The cumulative effect of all of these stressors creates culture shock, and this period of adjustment lasts between six to twelve months for most people.

This initial period usually poses the greatest risk to personal and family security, since the wide range of unavoidable psychological stresses experienced can cloud and distort your perceptions of what is happening around you (as well as your decisions regarding how to respond). Far more people get in serious trouble overseas during their first six to twelve months than during any other time.

The Comfort of Home

In your home culture, everybody knows the rules. You know that if certain rules are broken, there are going to be certain consequences. Furthermore, you know how to deal with those consequences and how to make things right again. Even more important, these strategies work!

At home, you also know how to read and judge the state of mind of other people - you can tell whether they are upset, mad, angry, or potentially violent. You know the signs that are given off when a crowd turns from merely excited to potentially threatening. Depending on your level of alertness, you may or may not pick up on the situation, but if you do, you are probably able to see it for what it is and respond appropriately.

Such certainty gives you a sense of control and security in your home culture as you encounter a wide range of situations every day that contain the potential for misunderstanding or conflict. Whether you are driving to work, walking down the street, calling a customer, having lunch, or disagreeing with someone, if you and everyone around you didn't basically agree on how to make things right when rules are broken, then society would descend into chaos. But because everyone is basically "on the same page," most potential conflicts can be avoided or managed without major damage - as long as that is the intent of all parties...

Unknown Territories

One of the first things that will become clear shortly after your arrival in your new overseas home is that there are many new rules, and you probably don't understand any of them. This realization can create anxiety at deep levels, and can lead to some rather predictable behavior in the newcomer.

For example, since you don't know how to get people to do what you want them to do, you may very well resort to the excessive politeness of the typical tourist, thanking everybody profusely for minor courtesies and chatting brightly with anyone who speaks to you. This basic appeal of innocence, which translates roughly as, "Please like me and help me, or at least don't hurt me or make fun of me or take advantage of me!" is, of course, immediately recognized anywhere in the world for what it is - helplessness and vulnerability.

Instead, be friendly and don't reject offers of friendship, but rather, step back and ask yourself whether or not this person has a legitimate reason for liking you. The first people who approach a newcomer offering friendship are, sad experience reveals, not likely to be the people who you will want to have as friends in the long run.

Sooner or later, you will start learning the rules that govern behavior in your new home. Then the problem becomes that the people around you who know all the rules - especially the "unspoken rules" - are generally not capable of articulating them (which of course is why they are called unspoken rules!). Sometimes, you have to be pretty creative to extract basic critical information, such as why it is important that things be done a certain way, or at one time and not at another.

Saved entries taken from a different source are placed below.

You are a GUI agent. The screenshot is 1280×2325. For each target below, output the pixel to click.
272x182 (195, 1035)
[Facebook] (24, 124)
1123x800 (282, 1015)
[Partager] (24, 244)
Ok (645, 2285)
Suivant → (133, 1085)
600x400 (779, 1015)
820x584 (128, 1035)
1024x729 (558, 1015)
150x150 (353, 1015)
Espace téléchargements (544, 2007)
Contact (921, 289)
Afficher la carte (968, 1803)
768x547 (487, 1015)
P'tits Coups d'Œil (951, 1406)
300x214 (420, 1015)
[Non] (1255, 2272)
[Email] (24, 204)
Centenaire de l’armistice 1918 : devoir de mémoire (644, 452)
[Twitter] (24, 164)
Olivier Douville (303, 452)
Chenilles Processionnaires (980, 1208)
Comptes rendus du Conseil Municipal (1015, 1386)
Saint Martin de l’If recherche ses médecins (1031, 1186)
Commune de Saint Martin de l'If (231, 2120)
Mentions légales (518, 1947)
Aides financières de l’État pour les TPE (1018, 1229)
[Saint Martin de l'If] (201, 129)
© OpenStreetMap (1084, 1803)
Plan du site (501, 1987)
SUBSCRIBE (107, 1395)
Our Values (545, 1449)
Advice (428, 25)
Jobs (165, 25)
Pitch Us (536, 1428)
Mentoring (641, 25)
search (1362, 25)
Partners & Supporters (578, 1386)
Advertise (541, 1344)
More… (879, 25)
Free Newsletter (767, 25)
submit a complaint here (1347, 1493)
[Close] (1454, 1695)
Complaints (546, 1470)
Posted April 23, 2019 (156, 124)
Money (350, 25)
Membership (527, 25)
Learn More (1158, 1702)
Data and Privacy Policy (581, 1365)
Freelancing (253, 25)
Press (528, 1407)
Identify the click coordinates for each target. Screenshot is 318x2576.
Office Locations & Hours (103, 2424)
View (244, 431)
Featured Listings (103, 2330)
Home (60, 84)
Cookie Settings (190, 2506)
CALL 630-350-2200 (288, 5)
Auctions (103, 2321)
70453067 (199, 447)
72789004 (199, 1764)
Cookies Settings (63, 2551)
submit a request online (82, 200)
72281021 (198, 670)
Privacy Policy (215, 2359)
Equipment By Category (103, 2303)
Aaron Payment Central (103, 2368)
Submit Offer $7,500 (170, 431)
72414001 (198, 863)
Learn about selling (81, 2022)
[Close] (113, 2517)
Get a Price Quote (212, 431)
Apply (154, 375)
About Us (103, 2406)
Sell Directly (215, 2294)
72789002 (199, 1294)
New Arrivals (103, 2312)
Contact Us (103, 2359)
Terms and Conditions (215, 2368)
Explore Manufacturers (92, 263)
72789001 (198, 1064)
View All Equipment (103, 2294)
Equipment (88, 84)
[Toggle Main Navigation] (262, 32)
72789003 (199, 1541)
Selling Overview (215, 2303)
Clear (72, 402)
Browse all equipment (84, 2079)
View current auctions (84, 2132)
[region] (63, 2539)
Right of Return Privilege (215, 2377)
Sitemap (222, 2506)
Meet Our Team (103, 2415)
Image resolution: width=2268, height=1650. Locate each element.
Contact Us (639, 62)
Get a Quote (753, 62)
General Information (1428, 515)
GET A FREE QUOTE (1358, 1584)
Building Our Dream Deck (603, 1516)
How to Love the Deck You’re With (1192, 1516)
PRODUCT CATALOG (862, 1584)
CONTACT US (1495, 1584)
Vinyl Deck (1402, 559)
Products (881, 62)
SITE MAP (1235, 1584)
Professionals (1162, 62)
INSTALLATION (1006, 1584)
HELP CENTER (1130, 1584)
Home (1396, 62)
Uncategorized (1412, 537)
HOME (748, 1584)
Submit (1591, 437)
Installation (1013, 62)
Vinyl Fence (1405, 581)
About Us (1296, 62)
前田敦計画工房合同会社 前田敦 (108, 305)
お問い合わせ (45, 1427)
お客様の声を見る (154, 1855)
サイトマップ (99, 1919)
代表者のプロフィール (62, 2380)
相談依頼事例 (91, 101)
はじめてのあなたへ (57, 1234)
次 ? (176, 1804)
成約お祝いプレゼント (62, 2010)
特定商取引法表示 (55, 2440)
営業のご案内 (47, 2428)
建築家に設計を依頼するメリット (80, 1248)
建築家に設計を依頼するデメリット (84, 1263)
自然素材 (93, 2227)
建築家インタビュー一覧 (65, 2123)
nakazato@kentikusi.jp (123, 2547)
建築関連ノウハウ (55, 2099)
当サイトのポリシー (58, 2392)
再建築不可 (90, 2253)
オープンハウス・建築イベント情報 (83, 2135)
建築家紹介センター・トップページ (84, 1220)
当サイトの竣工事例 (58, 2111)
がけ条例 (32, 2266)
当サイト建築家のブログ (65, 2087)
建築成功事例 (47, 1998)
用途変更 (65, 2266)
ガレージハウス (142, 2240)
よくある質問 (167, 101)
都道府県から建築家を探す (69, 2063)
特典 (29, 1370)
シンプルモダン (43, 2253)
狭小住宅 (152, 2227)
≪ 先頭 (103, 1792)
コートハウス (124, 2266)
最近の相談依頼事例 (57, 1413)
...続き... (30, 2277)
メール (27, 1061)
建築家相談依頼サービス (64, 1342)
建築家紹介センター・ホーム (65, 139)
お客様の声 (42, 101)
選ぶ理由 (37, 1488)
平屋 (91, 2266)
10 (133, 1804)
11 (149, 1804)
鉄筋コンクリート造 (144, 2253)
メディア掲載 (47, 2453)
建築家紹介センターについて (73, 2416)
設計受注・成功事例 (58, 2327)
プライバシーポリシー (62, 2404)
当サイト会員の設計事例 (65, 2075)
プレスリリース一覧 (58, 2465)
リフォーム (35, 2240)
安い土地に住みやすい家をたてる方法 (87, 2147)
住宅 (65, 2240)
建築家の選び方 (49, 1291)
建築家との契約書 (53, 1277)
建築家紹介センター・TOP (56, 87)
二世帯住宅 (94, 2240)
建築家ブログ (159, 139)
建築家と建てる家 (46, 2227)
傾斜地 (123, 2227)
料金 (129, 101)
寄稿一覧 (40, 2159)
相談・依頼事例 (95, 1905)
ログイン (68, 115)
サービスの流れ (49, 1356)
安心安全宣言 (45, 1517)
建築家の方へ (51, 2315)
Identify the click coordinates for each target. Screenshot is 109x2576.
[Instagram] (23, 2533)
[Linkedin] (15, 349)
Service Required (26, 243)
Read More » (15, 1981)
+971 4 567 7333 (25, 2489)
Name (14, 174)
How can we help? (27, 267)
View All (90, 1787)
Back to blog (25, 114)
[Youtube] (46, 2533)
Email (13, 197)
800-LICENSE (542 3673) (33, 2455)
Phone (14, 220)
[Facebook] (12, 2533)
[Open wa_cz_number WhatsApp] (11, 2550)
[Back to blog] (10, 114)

Adjusting to life in another culture can be difficult, but it is possible for the person who is prepared and knows how to deal with the psychological processes that accompany culture shock. Here's a couple of tips to help make the transition go more smoothly: During your 'honeymoon' when everything and everyone is delightful and new (which lasts about the first two months), avoid making any long-term commitments. Next, have a nice vacation planned (and paid for in advance) for the 6-8 month time frame, because that's when you're going to be feeling alienated and out-of-place. You'll need a vacation to recharge your batteries, but you'll only take one if it's already been paid for! And with that, Bon Voyage!